MySQL-UTF8 Special Chaos — Jun 25, 2013, 1:32 pm
This problem is really a pain in the backside if you forget about it, especially with a fully grown database.Even if you set all your website's charsets to UTF-8 (file, header, html, tags) and selected the right collations (i.e. utf8_general_ci) and charset in your database, it still happens. And all because of MySQL's strange behaviour. It always expects it's received data to be latin1-charset.
If you know that, it's easy to prevent this behavior by simply putting the SET NAMES-command right behind your database connection. For PHP that would be:
<?php $link = mysql_connect('localhost', 'mysql_user', 'mysql_password'); $db_selected = mysql_select_db('foo', $link); mysql_query("SET NAMES 'utf8'"); // this is important, no INSERTs, UPDATES, etc before it ...

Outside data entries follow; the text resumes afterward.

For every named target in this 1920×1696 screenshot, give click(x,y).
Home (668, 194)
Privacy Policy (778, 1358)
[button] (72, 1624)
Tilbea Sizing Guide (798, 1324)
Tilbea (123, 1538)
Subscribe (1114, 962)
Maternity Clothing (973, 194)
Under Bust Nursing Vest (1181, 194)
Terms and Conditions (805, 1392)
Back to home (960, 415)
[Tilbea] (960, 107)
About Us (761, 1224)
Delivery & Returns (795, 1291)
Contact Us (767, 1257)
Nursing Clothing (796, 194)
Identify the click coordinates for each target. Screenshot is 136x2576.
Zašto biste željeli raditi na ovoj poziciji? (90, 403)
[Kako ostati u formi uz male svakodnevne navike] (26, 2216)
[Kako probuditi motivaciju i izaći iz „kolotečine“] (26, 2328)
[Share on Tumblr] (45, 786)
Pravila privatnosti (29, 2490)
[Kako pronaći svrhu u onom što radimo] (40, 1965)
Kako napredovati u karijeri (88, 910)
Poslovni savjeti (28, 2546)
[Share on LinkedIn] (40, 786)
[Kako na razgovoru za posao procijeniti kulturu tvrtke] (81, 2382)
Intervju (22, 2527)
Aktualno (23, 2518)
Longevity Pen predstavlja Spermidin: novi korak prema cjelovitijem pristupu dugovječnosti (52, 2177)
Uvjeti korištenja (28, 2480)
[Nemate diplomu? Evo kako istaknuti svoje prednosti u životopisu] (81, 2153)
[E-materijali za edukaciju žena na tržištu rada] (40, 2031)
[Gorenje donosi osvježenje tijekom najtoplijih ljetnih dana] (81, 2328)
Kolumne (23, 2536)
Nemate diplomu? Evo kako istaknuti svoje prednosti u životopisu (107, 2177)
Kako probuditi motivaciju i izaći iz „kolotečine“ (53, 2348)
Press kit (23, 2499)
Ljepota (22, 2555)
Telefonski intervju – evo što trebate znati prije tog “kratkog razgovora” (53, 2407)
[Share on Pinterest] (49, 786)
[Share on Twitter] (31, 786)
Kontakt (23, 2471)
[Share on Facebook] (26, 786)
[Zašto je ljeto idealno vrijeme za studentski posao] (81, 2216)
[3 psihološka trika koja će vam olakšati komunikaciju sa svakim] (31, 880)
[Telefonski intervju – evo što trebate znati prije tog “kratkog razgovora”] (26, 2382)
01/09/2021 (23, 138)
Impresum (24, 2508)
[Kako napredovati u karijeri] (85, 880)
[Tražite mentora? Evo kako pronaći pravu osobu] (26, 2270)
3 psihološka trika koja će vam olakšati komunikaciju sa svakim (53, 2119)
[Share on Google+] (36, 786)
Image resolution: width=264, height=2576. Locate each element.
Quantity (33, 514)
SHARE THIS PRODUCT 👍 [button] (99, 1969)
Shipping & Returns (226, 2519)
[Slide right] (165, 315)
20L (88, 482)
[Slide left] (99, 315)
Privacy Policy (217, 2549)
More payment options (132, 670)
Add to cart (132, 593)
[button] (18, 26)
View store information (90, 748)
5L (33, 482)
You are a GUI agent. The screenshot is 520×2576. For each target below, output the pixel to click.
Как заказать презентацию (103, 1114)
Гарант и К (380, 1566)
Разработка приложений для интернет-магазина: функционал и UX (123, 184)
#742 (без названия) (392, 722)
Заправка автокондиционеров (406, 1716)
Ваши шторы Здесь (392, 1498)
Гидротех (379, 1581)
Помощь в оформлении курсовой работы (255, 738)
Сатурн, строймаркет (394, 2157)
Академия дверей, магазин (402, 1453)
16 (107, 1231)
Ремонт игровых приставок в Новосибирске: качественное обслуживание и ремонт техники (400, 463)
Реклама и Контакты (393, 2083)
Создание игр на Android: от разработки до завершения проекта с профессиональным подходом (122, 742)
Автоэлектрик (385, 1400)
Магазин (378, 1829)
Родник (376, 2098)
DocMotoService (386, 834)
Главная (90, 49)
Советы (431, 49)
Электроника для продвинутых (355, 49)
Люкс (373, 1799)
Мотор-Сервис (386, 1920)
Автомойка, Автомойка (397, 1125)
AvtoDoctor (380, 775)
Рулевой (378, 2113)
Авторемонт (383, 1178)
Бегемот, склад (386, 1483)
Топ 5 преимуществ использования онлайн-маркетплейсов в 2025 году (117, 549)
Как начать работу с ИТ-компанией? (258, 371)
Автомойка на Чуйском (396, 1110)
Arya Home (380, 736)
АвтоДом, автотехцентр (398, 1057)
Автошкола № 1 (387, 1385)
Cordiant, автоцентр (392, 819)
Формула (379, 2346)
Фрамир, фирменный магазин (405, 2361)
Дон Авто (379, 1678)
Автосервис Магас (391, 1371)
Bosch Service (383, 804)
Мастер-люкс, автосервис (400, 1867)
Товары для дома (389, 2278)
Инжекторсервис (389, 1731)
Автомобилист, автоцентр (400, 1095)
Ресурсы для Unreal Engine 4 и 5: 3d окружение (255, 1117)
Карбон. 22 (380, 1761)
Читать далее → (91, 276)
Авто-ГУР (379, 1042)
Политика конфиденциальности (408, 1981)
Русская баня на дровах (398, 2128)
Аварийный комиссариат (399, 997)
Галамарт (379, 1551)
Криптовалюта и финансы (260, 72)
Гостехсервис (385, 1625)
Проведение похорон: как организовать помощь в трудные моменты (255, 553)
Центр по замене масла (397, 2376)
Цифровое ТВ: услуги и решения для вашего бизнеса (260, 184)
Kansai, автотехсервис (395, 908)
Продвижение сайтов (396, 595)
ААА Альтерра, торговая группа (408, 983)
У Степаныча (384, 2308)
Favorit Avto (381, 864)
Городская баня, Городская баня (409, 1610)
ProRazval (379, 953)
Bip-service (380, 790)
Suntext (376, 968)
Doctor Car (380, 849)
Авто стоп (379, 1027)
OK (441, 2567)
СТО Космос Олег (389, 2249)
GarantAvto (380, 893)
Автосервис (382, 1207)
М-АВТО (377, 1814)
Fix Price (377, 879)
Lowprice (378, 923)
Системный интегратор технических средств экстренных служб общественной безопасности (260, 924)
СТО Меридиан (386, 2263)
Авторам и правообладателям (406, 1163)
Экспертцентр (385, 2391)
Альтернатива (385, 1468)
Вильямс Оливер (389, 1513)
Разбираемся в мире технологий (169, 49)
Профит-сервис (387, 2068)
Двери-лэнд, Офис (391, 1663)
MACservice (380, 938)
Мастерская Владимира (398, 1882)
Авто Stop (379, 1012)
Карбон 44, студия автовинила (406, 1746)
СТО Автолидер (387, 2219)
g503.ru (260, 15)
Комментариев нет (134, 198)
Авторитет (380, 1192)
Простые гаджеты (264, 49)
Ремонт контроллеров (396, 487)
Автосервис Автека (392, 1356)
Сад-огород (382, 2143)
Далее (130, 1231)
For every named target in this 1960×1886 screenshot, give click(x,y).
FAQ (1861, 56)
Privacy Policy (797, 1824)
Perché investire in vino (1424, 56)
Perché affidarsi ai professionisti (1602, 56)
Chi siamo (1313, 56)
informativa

It's embarrassing, but it took me a while to get behind it and finally I had my PhpMyAdmin print out all the special characters correctly.
But again, I forgot and had to do some extra work, because what's expected to be utf8 is latin1 and you can't just switch collations. Nevertheless it's quite simple to clear the mess:
- First of all backup the affected table(s) to be on the safe side!
- Since MySQL expects the entered data to be latin1, set the collation for all the messy fields to i.e. latin1_general_ci
- After saving, set the column type to BLOB. It should be a big enough binary storage form for our transfer. With this transformation the collation gets irrelevant and automatically cleared.
- Last step: Set back both, the column type to what you had before (luckily you made your backup table to sneak a peek), and the collation (i.e. to utf8_general_ci).